那由多に悟られないように、ヒカゲは観察する。那由多ほど横暴な人間はほとんど知らない。この場を立ち去り、どこにいるかもわからない相手を探し回るくらいは平然とすると思っていた。
それをしないのは、単純に――レースを溺愛しているからだ。兄を殺せばレースが悲しむ。悲しむことはしたくないと、那由多は無意識に思ってしまっている。
だが、那由多が抱いている思いは叶わない。結局のところ、那由多は感情制御が下手だ。この場では、殺さない選択肢を選んだとしても、対面すれば殺す。那由多とはそういう男だと、高校時代からの付き合いでヒカゲは把握している。

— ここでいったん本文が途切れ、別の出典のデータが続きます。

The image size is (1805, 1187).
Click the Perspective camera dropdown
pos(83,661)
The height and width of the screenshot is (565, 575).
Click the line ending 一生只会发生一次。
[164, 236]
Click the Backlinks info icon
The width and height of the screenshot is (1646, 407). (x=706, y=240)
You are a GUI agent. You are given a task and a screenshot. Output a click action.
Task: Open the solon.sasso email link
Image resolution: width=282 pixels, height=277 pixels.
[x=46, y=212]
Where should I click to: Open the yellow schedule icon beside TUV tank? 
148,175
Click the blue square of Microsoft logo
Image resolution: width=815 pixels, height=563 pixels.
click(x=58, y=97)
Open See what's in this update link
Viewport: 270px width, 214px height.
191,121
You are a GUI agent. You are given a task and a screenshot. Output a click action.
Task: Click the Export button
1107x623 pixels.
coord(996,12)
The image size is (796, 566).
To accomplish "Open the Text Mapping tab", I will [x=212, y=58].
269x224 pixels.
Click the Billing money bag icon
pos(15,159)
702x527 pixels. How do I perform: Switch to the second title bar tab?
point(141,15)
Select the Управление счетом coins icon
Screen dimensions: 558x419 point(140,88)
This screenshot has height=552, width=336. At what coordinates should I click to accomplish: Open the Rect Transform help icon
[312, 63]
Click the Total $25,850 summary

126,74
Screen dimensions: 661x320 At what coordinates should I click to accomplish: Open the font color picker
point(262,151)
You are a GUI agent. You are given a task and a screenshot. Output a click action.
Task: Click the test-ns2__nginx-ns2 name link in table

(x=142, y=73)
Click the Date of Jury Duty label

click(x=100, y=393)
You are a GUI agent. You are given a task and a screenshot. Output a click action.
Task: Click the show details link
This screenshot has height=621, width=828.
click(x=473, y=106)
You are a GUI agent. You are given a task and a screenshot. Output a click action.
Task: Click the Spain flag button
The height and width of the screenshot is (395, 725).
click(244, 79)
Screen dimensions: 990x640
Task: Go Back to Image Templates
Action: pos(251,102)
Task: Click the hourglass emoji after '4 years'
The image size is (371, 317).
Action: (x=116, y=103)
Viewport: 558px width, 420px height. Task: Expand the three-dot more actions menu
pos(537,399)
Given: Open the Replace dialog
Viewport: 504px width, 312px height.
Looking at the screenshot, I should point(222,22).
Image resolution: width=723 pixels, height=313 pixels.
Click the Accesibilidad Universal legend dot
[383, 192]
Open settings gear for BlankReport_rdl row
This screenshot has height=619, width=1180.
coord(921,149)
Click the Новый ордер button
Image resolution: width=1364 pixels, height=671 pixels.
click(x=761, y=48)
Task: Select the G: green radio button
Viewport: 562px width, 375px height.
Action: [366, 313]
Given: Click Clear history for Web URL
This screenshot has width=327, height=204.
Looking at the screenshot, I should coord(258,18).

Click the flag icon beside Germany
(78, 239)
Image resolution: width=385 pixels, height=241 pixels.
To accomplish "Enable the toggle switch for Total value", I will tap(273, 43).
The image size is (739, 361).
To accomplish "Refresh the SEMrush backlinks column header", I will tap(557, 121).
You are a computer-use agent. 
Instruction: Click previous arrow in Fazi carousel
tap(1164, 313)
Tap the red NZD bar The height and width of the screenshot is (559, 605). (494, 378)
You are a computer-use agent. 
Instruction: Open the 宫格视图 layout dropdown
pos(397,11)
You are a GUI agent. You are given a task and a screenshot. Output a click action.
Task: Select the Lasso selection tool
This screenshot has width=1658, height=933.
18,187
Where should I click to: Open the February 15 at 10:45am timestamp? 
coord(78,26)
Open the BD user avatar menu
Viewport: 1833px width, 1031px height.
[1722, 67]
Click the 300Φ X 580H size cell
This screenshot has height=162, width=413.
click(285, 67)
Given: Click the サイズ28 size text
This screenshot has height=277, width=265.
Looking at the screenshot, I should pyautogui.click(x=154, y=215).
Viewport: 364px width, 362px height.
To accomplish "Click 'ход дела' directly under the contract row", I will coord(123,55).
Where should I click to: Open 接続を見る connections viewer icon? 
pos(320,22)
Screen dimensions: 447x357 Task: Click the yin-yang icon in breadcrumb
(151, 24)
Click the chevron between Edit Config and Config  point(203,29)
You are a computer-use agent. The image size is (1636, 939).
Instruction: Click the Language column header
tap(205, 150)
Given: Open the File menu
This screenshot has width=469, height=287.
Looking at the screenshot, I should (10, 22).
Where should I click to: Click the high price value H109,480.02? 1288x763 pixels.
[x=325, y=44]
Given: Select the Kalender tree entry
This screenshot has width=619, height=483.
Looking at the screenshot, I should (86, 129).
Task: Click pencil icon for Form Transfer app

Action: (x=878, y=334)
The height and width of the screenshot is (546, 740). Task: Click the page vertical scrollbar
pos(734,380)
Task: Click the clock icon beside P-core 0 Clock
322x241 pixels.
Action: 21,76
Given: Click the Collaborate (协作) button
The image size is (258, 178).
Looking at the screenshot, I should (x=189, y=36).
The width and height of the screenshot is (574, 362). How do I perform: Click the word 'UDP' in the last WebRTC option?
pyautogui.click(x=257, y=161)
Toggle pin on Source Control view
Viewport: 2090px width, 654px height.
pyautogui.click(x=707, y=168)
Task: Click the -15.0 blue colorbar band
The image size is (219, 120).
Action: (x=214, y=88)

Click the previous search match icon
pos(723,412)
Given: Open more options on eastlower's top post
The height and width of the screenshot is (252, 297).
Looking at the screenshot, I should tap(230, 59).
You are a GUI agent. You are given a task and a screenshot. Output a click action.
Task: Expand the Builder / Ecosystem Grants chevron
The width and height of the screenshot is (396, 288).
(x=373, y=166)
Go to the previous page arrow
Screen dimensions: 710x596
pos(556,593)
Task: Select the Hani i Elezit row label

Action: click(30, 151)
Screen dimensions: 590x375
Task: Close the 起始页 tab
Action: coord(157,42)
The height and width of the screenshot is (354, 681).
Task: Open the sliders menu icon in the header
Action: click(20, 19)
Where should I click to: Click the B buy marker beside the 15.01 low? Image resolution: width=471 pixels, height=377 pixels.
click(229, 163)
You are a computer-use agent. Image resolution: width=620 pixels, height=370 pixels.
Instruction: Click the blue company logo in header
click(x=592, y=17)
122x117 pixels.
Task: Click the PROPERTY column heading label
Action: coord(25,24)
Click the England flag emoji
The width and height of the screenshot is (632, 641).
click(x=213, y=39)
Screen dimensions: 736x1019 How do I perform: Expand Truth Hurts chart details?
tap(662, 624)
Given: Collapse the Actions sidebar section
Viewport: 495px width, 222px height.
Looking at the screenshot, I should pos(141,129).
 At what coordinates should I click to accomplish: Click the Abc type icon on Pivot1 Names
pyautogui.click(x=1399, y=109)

ならば、那由多は味方のままで問題がない。これで下手な情をレースの兄に抱くようであれば――困るところだった。
「これで、イサナはアゲハと、レースの兄という手札を手に入れた」
「……色々言いたいことはあるが、わかった。信じる」
「レースの兄はこれからも人を殺し続けるよ。腕が鈍らないために、決意が消えないためにね」
「……兄が、殺人鬼だってことはレースには黙っていろよ」
「気づいているよ。否定したいと願っているだけだ」
「だとしてもだ。逃避しているなら、それでいいだろう」
優しさ未満の言葉だ、とヒカゲは思ったが了承した。レースをからかって遊びたい気持ちもあるが、今の状況で那由多を本気で怒らせれば、まともな抵抗ができない。流石に、友人に殺されたくはない。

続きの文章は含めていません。